- **Recorded data**

--

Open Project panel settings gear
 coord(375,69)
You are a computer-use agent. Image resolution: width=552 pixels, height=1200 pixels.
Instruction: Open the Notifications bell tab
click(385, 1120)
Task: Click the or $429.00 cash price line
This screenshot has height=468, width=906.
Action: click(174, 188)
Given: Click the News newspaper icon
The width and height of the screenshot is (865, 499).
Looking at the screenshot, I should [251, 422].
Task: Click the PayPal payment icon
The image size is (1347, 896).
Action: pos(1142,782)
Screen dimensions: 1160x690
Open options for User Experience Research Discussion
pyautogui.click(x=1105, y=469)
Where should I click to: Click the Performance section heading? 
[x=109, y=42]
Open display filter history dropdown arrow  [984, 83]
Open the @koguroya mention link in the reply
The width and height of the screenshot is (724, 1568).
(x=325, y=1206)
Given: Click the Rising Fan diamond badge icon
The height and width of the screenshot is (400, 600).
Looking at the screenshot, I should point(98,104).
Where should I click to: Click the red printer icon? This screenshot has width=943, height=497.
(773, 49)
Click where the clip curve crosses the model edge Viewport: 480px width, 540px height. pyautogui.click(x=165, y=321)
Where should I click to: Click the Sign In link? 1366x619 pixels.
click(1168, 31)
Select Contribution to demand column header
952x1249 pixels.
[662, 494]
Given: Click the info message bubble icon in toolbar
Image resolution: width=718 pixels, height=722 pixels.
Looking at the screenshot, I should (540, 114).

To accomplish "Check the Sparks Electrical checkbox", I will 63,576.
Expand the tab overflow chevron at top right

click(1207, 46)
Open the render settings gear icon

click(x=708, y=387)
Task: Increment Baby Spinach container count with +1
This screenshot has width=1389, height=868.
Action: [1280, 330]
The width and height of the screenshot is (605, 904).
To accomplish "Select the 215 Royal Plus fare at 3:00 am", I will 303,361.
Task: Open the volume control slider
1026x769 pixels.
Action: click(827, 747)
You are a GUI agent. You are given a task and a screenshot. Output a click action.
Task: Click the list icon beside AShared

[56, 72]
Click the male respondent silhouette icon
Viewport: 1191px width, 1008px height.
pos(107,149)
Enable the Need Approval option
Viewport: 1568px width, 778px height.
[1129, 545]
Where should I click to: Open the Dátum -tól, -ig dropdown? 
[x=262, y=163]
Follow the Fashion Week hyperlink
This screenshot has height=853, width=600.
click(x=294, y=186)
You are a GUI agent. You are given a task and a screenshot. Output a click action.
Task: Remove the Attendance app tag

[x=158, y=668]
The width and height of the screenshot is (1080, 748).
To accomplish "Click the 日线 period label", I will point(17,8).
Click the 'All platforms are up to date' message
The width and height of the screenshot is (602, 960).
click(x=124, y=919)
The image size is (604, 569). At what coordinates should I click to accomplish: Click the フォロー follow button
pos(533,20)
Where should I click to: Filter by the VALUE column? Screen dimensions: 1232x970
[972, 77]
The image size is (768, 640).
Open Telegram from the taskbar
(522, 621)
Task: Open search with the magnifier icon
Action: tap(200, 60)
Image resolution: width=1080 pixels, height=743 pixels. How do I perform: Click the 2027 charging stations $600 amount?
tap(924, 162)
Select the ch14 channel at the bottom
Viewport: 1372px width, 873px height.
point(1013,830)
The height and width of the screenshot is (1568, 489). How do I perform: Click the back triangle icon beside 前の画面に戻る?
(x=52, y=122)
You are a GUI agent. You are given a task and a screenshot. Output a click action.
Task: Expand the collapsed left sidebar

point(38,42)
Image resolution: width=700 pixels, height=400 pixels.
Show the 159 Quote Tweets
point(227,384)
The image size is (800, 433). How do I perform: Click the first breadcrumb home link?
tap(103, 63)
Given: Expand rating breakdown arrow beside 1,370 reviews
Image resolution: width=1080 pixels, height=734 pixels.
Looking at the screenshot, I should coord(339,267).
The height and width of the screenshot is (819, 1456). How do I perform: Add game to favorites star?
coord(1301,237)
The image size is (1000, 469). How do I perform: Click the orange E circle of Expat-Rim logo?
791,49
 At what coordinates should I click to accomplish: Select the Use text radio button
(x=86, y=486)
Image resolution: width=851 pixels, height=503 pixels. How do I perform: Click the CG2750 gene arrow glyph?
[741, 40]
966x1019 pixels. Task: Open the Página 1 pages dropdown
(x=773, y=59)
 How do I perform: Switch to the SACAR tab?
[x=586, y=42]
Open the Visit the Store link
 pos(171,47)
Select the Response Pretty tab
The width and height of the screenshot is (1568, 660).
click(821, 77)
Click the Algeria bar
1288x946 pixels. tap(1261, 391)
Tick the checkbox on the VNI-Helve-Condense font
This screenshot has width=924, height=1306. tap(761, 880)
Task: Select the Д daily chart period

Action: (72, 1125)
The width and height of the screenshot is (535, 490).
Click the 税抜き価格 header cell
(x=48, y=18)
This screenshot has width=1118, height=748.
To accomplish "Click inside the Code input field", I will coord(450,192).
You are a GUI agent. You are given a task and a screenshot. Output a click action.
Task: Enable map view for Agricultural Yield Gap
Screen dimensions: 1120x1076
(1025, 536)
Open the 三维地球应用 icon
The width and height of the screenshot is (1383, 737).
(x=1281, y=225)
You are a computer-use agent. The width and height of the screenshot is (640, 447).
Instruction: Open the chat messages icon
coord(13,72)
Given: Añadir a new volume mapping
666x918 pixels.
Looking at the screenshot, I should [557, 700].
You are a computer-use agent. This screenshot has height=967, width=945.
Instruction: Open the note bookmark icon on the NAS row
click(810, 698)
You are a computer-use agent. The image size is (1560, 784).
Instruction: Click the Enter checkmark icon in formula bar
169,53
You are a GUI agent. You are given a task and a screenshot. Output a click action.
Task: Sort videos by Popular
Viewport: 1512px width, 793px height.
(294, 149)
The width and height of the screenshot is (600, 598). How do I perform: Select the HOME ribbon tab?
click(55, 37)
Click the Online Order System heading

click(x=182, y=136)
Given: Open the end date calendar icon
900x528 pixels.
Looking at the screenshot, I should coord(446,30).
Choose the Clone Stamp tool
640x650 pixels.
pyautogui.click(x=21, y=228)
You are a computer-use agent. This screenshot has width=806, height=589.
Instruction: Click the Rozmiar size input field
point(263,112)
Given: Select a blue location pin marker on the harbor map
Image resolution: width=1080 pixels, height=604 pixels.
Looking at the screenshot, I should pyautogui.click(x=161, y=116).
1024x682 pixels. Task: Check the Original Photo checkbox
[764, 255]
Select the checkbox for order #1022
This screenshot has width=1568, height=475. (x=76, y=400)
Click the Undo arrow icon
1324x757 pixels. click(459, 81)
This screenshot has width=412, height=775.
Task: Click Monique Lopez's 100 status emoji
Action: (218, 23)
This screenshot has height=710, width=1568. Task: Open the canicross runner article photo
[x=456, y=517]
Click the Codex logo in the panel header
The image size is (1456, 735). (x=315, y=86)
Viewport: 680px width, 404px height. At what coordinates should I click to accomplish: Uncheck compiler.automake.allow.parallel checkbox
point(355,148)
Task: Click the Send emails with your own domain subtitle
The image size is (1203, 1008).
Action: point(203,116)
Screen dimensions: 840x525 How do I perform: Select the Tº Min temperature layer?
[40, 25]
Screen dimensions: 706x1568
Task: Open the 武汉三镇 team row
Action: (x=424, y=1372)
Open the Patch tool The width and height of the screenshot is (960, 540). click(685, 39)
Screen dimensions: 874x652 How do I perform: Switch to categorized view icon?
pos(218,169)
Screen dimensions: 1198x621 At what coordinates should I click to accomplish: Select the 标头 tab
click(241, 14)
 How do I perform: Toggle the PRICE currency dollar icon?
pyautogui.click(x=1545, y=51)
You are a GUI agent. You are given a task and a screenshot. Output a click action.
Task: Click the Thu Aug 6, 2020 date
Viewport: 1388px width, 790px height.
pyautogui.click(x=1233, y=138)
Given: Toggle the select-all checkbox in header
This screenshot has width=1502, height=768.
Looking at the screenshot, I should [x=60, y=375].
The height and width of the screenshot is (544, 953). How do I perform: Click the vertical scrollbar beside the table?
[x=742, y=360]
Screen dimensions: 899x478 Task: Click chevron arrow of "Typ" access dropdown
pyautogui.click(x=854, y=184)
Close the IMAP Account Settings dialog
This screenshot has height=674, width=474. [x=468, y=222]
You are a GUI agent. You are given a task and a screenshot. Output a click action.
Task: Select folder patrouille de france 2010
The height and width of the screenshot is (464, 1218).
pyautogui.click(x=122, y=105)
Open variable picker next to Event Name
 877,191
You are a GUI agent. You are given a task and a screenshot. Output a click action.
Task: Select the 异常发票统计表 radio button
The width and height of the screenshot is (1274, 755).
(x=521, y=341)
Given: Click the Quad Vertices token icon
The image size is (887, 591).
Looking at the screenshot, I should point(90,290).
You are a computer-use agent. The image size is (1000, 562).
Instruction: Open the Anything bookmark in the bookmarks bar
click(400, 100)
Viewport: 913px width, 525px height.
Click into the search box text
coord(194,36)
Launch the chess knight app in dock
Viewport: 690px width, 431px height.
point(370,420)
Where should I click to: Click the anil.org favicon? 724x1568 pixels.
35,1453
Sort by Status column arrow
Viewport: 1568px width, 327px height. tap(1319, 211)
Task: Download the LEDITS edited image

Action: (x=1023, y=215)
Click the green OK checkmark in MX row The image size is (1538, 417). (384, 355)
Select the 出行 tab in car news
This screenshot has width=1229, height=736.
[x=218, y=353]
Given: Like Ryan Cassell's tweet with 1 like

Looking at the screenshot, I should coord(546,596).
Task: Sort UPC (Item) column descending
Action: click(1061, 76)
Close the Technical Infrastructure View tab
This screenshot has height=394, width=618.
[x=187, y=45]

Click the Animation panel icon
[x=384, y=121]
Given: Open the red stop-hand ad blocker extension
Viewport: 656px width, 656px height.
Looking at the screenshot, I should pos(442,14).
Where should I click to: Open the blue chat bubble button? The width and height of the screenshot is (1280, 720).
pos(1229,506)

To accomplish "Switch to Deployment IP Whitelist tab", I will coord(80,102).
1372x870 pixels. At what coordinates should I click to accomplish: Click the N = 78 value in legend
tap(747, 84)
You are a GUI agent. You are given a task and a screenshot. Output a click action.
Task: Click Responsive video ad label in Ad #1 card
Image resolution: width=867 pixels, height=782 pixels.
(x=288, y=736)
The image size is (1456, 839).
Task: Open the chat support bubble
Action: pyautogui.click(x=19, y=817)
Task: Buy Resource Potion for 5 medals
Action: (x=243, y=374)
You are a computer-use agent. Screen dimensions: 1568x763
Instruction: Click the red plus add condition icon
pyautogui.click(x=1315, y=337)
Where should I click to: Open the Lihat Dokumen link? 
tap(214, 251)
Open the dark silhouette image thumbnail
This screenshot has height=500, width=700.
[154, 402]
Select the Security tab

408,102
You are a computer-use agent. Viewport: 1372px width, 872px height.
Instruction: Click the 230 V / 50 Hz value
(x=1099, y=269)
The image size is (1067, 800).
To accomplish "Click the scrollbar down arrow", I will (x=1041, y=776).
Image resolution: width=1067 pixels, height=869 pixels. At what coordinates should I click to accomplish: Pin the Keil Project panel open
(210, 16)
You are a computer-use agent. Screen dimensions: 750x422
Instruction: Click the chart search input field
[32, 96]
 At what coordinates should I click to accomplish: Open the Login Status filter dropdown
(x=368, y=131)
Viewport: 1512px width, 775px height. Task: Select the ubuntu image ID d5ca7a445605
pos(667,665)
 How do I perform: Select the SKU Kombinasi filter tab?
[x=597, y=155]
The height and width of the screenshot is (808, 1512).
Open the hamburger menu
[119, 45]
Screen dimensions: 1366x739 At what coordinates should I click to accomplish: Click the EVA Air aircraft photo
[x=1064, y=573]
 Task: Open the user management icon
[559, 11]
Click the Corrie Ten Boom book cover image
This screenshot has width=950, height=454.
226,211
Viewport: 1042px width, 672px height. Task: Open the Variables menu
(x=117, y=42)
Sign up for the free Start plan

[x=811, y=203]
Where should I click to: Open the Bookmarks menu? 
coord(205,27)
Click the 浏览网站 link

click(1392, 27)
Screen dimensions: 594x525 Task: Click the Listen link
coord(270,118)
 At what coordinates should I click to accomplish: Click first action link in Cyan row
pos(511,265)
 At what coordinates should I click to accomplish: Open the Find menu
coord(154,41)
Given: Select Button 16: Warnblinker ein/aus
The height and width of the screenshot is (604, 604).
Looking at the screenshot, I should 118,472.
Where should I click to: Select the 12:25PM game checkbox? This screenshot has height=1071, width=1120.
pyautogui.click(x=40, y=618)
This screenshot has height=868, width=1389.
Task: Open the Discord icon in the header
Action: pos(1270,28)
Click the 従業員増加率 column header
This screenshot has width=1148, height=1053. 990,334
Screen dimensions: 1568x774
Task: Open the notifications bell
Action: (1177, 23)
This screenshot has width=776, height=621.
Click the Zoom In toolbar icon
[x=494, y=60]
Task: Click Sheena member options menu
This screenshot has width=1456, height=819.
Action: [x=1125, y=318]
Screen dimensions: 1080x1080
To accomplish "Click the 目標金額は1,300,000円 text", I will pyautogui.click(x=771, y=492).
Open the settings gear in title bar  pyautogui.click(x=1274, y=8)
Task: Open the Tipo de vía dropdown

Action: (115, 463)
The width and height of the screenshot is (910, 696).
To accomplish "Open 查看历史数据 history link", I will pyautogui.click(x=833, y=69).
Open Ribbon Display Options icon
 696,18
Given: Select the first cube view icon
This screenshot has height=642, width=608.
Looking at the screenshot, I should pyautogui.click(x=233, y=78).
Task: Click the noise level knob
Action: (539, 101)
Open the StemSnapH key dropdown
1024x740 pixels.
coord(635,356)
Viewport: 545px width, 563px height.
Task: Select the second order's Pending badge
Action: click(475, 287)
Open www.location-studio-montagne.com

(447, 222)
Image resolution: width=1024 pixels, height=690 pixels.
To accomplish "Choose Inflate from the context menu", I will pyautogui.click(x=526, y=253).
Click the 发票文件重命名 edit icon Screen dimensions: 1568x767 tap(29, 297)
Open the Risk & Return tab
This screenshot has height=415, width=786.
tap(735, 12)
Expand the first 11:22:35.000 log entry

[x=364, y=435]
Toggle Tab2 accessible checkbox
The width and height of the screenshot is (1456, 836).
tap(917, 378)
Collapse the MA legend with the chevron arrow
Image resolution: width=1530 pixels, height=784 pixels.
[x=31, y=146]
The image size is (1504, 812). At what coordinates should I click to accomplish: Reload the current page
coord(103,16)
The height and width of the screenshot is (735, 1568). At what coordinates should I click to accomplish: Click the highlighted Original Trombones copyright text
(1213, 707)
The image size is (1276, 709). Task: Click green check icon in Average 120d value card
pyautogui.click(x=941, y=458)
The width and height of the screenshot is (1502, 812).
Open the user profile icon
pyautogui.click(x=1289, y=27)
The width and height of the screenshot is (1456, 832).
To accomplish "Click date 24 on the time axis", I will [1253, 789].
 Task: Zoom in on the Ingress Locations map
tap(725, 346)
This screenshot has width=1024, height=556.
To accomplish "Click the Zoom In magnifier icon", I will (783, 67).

--

- **About this exercise**
Print, exactly as they appear above, the lines running from the one with "Open the user profile icon" through the final line.

- **Written response**
Open the user profile icon
pyautogui.click(x=1289, y=27)
The width and height of the screenshot is (1456, 832).
To accomplish "Click date 24 on the time axis", I will [1253, 789].
 Task: Zoom in on the Ingress Locations map
tap(725, 346)
This screenshot has width=1024, height=556.
To accomplish "Click the Zoom In magnifier icon", I will (783, 67).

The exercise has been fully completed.